» **ABOUT THIS EXERCISE**: When the line with "The image size is (1221, 794)." comes up, set it down and every later line to the end of the data, exactly and without pictures.

[Dataset records]
....................

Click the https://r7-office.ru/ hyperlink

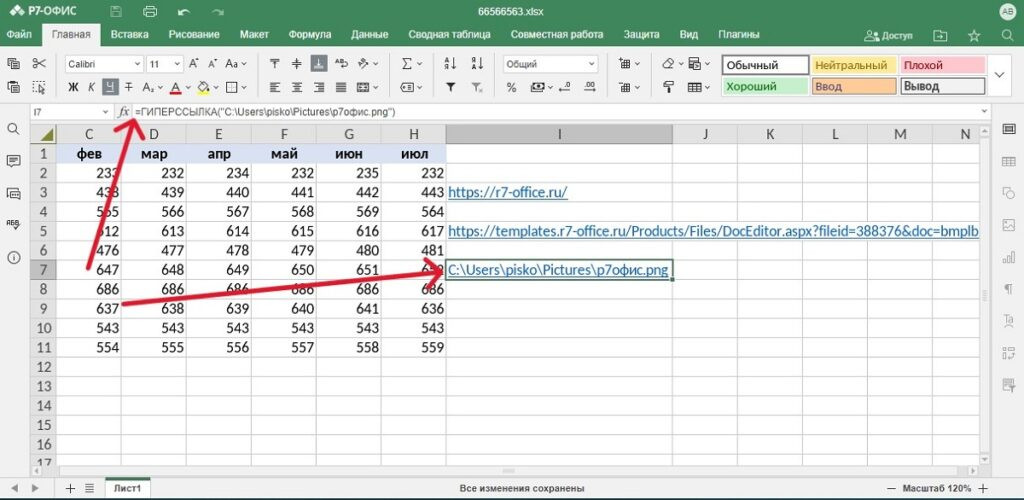508,192
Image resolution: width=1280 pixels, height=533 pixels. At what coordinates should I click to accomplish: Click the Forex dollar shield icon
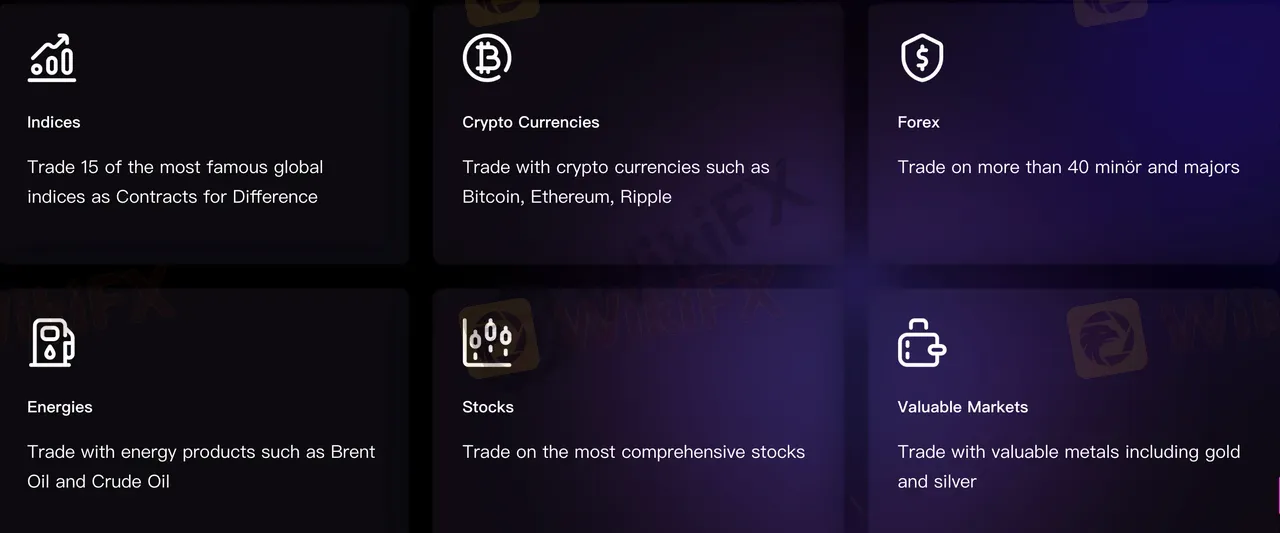pos(921,58)
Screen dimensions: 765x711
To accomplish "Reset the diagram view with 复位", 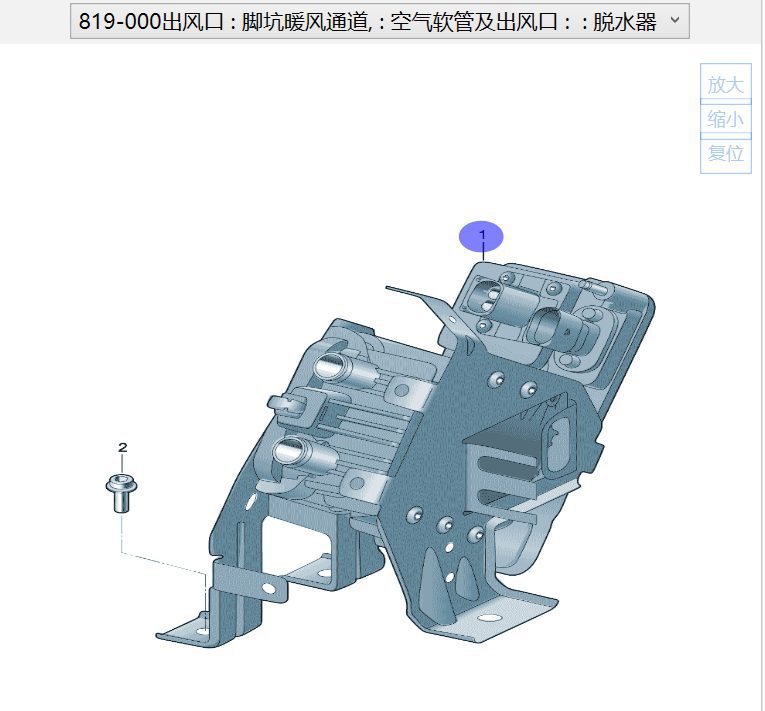I will pos(725,154).
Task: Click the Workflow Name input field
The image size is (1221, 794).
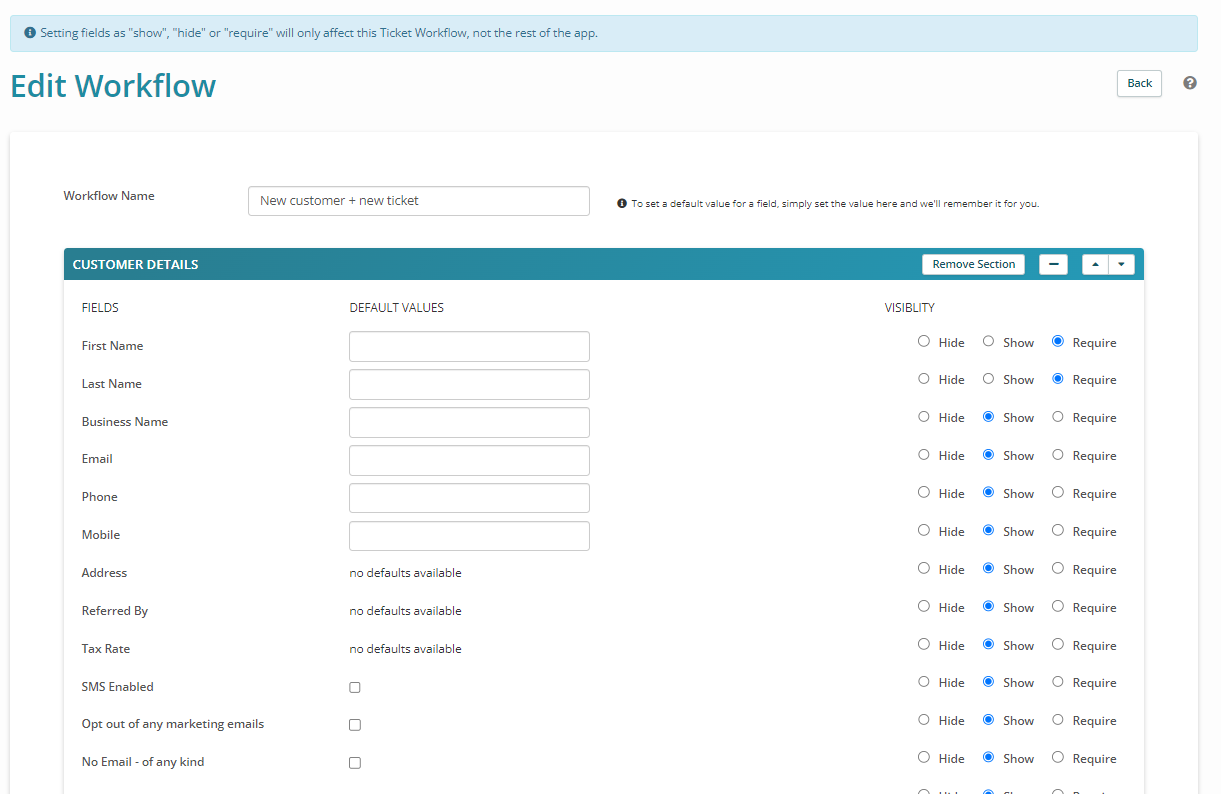Action: click(x=418, y=200)
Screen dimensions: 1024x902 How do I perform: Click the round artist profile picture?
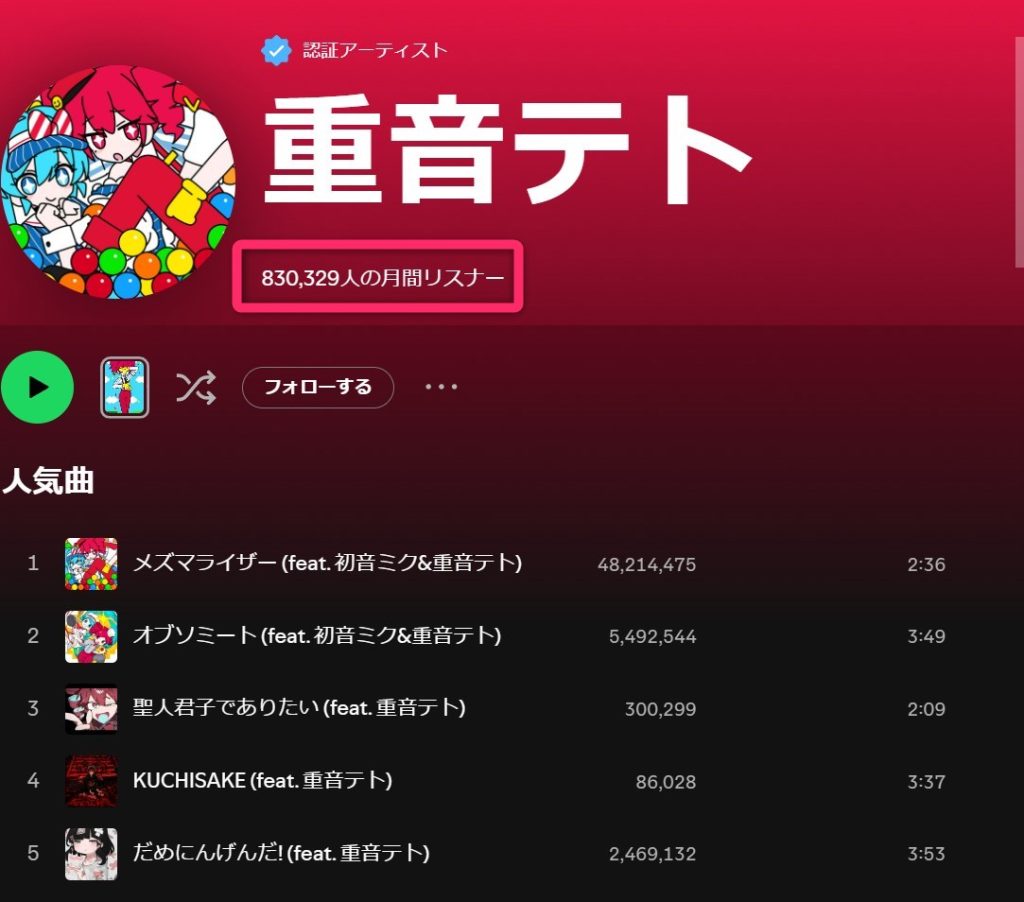[116, 182]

....................

» **TASK ANSWER**:
The image size is (1221, 794).
Action: click(x=418, y=200)
Screen dimensions: 1024x902 How do I perform: Click the round artist profile picture?
[116, 182]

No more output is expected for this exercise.